The DEA 360 Strategy comprises a three-fold approach to fighting drug traffickers:
- Provide DEA leadership with coordinated DEA enforcement actions targeting all levels of drug trafficking organizations and violent gangs supplying drugs in our neighborhoods, as we have been doing with ongoing law enforcement operations.
- Have a long-lasting impact by engaging drug manufacturers, wholesalers, practitioners and pharmacists to increase awareness of the heroin and prescription drug problem and push for responsible prescribing and use of these medications throughout the medical community.
- Change attitudes through community outreach and partnership with local organizations following DEA enforcement actions to equip and empower communities with the tools to fight the heroin and prescription drug epidemic.

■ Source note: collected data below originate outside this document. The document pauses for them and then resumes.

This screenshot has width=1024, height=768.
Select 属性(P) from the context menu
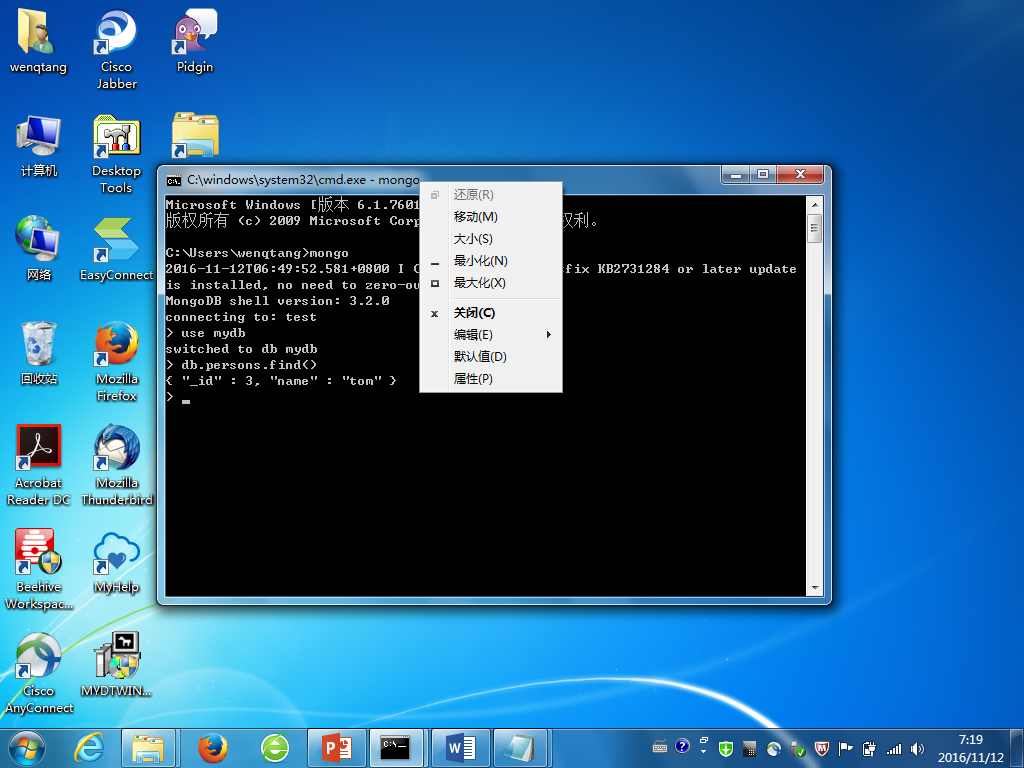point(473,379)
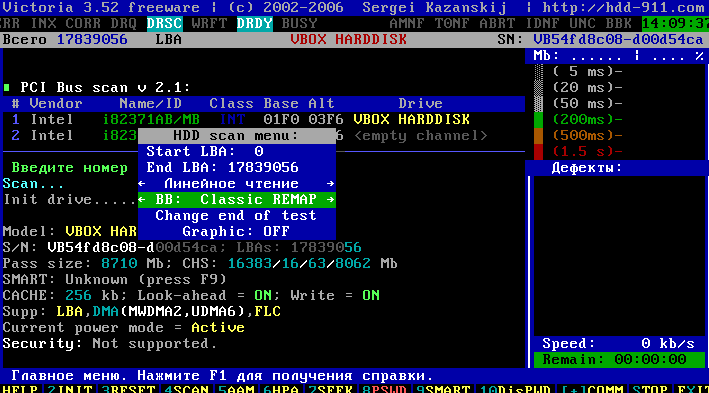Click left arrow of Линейное чтение option
This screenshot has width=709, height=393.
pyautogui.click(x=142, y=184)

“We are grateful that DEA, through its 360 initiative will contribute to the significant efforts already underway in Western Pennsylvania to reduce heroin and opioid overdoses,” said Hickton. “Pittsburgh has the opportunity to lead the nation due to the strong commitment and cooperation among our leadership, law enforcement and citizens.”
“The community outreach aspect of this program may be the most important to long-term success,” added Tuggle. “The 360 Strategy brings to bear the concerted efforts of substance abuse and prevention experts to addresses four key groups by engaging in dialogue, providing information and resources to educate young people about the consequences of drug abuse and trafficking:
- Parents/caregivers in the home
- Educators and the classroom
- After school organizations such as Boy and Girl Scouts and athletic associations
- The workplace.”
In the short term, the goal of the 360 strategy is to provide as much information as possible in many different forms to reach young people. Officials will work to form a “Community Alliance” that will comprise key leaders from law enforcement, prevention, treatment, the judicial system, education, business, government, civic organizations, faith communities, media, social services and others, to form the core of a long-term group that will cross disciplines to help carry the prevention and treatment messages to the local population during the critical post-operation timeframe.
In the future, DEA and its partners also plan to host multi-day summits to bring community leaders together to look for sustainable, impactful efforts to address drug abuse, addiction, trafficking and the violence that accompanies it. Other partners will include the Department of Justice Violence Reduction Network, Health and Human Services, the Substance Abuse and Mental Health Services Administration, Centers for Disease Control, Community Anti-Drug Coalitions of America, Partnership for Drug-Free Kids, and many others.
“DEA’s 360 Strategy recognizes that we need to utilize every community resource possible to reach young people and attack the heroin and prescription drug epidemic at multiple levels,” said Tuggle. “This three-sided strategy brings together everyone who has a stake in the successful outcome of this pilot program. This could be a model for many other communities.”